Citing a recent research published on healthline.com – a website run by US-based health information provider Healthline Media Inc – he said extracts from butterfly pea flowers have been found to help keep skin and hair healthy, maintain healthy body weight and reduce blood sugar levels.
“If we grow it and we process it ourselves, it might be a good business if we then processed it as powder and made soap or shampoo,” said the cafe owner.
Aside from the trend of planting butterfly pea flowers at coffee shops, the plants are also still popularly grown at home as its attractive flowers are handy ingredients for making drinks and desserts for families who like to make their own refreshments from scratch, regardless of market demand being in decline.
Heng Chan, a resident of Kampong Cham province, used to think that if the butterfly pea flowers were expensive, she would increase the number of them she has planted in order to sell them.
“At first I thought that if I could sell them at a high price, I would plant them around the house. I thought that if we planted 50 clumps of the butterfly peas on trellises, like planting vegetables, it should be easier to pick its flowers. We could stand on a ladder and pick them,” the 65-year-old told The Post.
“About five years ago, 1kg was $30 – but since the pandemic, the price has been going steadily down,” she said.
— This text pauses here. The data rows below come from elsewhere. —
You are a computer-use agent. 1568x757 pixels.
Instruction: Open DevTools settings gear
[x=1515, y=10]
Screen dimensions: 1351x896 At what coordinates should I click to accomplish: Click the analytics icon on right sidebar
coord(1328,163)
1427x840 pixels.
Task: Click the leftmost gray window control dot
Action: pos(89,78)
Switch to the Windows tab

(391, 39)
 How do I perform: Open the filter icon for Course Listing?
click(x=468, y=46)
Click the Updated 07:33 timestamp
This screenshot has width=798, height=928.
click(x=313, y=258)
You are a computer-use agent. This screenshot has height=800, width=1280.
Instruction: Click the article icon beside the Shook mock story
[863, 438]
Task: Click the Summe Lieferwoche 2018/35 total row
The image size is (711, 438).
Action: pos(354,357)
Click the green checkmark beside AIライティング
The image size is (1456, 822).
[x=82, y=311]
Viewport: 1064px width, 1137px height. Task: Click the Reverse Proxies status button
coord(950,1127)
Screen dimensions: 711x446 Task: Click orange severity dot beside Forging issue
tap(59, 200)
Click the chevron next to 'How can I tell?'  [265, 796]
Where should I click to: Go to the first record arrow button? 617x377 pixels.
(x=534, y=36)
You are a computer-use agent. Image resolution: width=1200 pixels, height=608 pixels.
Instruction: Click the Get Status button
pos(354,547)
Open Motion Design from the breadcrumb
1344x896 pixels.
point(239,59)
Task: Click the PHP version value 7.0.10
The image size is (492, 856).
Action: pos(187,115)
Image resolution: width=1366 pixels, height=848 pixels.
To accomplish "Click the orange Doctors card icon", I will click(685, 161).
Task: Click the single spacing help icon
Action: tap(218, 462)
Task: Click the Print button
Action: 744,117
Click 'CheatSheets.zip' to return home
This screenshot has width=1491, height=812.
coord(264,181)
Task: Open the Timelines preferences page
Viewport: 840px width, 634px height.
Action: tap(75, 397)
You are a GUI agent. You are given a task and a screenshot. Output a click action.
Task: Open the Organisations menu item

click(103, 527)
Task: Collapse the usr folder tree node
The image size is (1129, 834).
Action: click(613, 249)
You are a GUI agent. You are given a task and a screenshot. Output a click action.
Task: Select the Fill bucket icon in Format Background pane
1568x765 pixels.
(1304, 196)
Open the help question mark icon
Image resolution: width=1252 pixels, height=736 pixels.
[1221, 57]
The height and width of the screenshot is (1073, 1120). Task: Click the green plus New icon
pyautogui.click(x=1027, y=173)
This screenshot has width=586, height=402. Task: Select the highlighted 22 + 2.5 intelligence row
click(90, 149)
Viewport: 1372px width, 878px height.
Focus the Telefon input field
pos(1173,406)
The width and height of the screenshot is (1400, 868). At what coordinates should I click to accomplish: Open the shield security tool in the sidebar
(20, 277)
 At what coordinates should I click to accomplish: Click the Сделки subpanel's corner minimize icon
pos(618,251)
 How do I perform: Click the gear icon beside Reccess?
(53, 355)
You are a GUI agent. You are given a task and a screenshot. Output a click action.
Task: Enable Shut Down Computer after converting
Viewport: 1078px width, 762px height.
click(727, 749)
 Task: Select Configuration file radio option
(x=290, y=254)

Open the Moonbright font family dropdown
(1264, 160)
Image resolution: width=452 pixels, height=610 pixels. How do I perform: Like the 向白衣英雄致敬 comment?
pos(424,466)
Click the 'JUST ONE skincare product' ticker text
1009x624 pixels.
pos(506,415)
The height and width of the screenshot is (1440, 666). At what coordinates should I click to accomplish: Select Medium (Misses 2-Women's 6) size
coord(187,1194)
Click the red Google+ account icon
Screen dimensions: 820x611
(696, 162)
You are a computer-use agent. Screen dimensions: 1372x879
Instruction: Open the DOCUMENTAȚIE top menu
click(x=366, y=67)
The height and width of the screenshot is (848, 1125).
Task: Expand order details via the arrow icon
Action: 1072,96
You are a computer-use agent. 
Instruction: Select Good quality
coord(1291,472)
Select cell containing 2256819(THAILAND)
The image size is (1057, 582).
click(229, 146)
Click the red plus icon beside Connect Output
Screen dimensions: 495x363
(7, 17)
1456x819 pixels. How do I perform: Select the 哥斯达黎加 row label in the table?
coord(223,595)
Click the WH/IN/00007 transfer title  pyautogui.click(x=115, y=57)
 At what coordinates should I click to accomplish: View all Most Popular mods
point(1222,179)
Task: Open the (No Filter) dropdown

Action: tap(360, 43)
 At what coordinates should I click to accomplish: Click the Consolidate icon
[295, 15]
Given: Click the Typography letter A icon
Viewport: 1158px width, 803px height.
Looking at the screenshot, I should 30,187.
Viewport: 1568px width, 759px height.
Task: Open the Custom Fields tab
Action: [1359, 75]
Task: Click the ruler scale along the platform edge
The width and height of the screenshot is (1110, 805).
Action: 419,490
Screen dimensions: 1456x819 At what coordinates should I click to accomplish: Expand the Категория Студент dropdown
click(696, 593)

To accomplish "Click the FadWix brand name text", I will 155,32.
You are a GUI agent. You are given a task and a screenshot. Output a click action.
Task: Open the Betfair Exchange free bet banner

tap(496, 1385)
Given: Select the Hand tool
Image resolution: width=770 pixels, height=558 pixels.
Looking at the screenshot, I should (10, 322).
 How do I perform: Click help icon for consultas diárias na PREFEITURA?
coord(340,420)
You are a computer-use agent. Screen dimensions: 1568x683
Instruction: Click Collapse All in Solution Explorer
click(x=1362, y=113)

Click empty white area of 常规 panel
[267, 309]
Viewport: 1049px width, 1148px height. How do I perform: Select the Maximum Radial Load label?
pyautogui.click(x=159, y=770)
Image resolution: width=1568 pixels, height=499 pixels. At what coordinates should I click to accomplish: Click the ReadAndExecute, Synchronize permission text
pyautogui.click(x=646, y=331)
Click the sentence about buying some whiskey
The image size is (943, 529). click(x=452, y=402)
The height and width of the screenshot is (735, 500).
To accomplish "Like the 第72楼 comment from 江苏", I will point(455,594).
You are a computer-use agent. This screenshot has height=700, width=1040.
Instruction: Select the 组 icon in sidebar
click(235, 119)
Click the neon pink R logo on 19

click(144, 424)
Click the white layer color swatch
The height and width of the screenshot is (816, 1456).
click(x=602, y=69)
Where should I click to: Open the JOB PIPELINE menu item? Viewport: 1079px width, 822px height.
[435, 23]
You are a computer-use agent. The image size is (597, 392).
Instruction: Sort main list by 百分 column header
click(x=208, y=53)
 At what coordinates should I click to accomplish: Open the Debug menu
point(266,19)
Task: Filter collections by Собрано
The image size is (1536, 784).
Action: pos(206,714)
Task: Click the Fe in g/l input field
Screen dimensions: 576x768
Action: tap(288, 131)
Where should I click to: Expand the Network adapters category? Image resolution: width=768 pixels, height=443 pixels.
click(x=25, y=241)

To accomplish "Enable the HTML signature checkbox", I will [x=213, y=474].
She said that butterfly pea flowers are cheap because many people can grow this plant and large flower plantations also face difficulties harvesting them in a cost effective way.
“It is going to be cheap when everyone grows it. We can grow the plant easily but it’s difficult to pick the flowers. We must stand and pick each flower. When we plant it, it is not difficult to grow, but it will take a lot of time to pick,” Chan said.
Today, she grows about 10 clumps of butterfly peas around her house. In order to make 1kg of dried tea, which she says she can sell for 60,000 riel, she has to pick two full baskets of flowers and with her number of plants that takes her about a month.
Although the butterfly pea flowers cannot be considered a lucrative business for her, Chan still keeps planting them for the dual-purpose of decorating her home and as an ingredient in drinks and desserts for her family.